This is from I. M. Gelfand's Algebra book.
Fractions $\displaystyle\frac{a}{b}$ and $\displaystyle\frac{c}{d}$ are called
neighbor fractions if their difference $\displaystyle\frac{ad – bc}{bd}$ has numerator of $\pm 1$,
that is, $ad – bc = \pm 1$. Prove that(a) in this case neither fraction can be simplified (that is, neither has any
common factors in numerator and denominator);(b) if $\displaystyle\frac{a}{b}$ and $\displaystyle\frac{c}{d}$ are neighbor
fractions, then $\displaystyle\frac{a+c}{b+d}$ is between them and is a neighbor fraction for
both $\displaystyle\frac{a}{b}$ and $\displaystyle\frac{c}{d}$; moreover,(c) no fraction $\displaystyle\frac{e}{f}$ with positive integer $e$ and $f$ such
that $f < b + d$ is between $\displaystyle\frac{a}{b}$ and $\displaystyle\frac{c}{d}$.

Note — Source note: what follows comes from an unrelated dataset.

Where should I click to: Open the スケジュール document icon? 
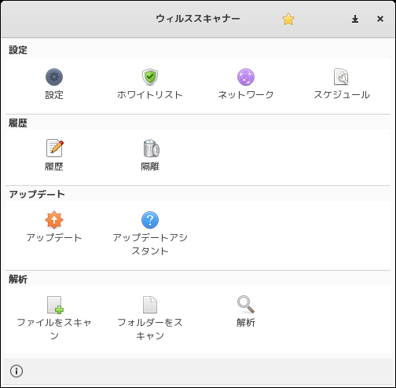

Parts (a) and (b) weren't too difficult, but I'm stuck on part (c). I've included (a) and (b) in case they're related to the solution to (c).
Best Answer
Assume $\frac{e}{f}$ is (strictly) between $\frac{a}{b}$ and $\frac{c}{d}$. Then $\left|\frac{a}{b}-\frac{e}{f}\right| + \left|\frac{e}{f}-\frac{c}{d}\right| = \left|\frac{a}{b}-\frac{c}{d}\right| = \frac{1}{bd}$
But $\left|\frac{a}{b}-\frac{e}{f}\right| \geq \frac{1}{bf}$ and $\left|\frac{e}{f}-\frac{c}{d}\right|\geq \frac{1}{df}$. So $\frac{1}{bf} + \frac{1}{df} \leq \frac{1}{bd}$. Multiply both sides by $bdf$ and we get that $b+d\leq f$.